● **RECORDS SHOWN**:
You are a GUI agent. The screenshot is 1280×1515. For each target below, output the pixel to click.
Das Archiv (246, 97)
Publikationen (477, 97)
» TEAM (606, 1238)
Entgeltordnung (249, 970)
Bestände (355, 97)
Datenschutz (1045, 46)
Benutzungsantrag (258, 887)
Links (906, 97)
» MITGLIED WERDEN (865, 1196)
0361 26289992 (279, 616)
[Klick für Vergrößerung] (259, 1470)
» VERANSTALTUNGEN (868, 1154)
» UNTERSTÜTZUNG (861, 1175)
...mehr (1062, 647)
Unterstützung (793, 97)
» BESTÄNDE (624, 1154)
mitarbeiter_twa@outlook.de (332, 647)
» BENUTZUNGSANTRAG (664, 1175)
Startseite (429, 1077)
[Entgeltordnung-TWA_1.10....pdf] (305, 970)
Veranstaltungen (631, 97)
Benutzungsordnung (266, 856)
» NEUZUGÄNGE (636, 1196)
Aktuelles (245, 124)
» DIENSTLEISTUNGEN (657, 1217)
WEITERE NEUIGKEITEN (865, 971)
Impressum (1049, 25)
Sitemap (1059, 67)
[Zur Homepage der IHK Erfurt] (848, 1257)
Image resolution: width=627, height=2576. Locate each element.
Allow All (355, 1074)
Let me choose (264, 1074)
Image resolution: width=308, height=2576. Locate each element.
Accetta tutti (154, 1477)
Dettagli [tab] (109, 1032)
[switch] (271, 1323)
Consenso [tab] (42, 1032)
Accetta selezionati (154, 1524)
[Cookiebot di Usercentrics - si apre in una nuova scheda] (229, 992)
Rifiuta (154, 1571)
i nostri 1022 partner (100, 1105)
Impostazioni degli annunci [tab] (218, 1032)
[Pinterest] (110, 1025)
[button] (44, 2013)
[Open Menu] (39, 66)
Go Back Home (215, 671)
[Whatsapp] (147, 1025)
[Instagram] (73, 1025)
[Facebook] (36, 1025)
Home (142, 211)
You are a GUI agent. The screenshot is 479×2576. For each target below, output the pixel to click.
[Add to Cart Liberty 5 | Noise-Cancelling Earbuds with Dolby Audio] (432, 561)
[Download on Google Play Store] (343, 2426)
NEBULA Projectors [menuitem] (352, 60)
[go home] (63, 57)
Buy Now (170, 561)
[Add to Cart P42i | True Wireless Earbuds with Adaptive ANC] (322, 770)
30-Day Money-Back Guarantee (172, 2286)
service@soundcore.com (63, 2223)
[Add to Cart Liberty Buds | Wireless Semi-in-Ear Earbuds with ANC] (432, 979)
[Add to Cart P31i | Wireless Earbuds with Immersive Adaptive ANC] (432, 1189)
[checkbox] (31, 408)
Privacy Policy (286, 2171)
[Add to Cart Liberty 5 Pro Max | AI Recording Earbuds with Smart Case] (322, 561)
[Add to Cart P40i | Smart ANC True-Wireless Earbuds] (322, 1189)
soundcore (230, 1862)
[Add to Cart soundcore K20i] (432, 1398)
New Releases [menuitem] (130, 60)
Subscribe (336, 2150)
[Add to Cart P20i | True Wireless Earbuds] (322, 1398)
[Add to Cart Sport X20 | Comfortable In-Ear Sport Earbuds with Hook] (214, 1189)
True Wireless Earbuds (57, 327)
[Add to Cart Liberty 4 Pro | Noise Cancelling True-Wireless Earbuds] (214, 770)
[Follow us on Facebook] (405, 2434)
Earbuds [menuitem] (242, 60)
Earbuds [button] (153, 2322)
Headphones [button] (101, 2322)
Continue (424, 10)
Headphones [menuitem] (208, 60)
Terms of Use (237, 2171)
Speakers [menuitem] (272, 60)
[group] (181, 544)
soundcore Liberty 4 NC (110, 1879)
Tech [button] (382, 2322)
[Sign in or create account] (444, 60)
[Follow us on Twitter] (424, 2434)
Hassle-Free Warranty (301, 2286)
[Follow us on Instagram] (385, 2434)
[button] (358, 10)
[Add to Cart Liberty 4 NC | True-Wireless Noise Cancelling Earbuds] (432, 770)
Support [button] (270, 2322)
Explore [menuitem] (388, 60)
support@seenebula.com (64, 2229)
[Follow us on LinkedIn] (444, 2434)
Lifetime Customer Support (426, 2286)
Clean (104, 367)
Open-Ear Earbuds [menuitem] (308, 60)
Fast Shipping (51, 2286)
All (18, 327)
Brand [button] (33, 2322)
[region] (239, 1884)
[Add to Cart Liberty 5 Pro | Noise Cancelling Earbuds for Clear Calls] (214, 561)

● **TASK OBJECTIVE**: Output only an exact transcription of the lines above from the one with "Allow All (355, 1074)" up to and including the one with "[Instagram] (73, 1025)".

● **ANSWER FOR THE TASK**:
Allow All (355, 1074)
Let me choose (264, 1074)
Image resolution: width=308, height=2576. Locate each element.
Accetta tutti (154, 1477)
Dettagli [tab] (109, 1032)
[switch] (271, 1323)
Consenso [tab] (42, 1032)
Accetta selezionati (154, 1524)
[Cookiebot di Usercentrics - si apre in una nuova scheda] (229, 992)
Rifiuta (154, 1571)
i nostri 1022 partner (100, 1105)
Impostazioni degli annunci [tab] (218, 1032)
[Pinterest] (110, 1025)
[button] (44, 2013)
[Open Menu] (39, 66)
Go Back Home (215, 671)
[Whatsapp] (147, 1025)
[Instagram] (73, 1025)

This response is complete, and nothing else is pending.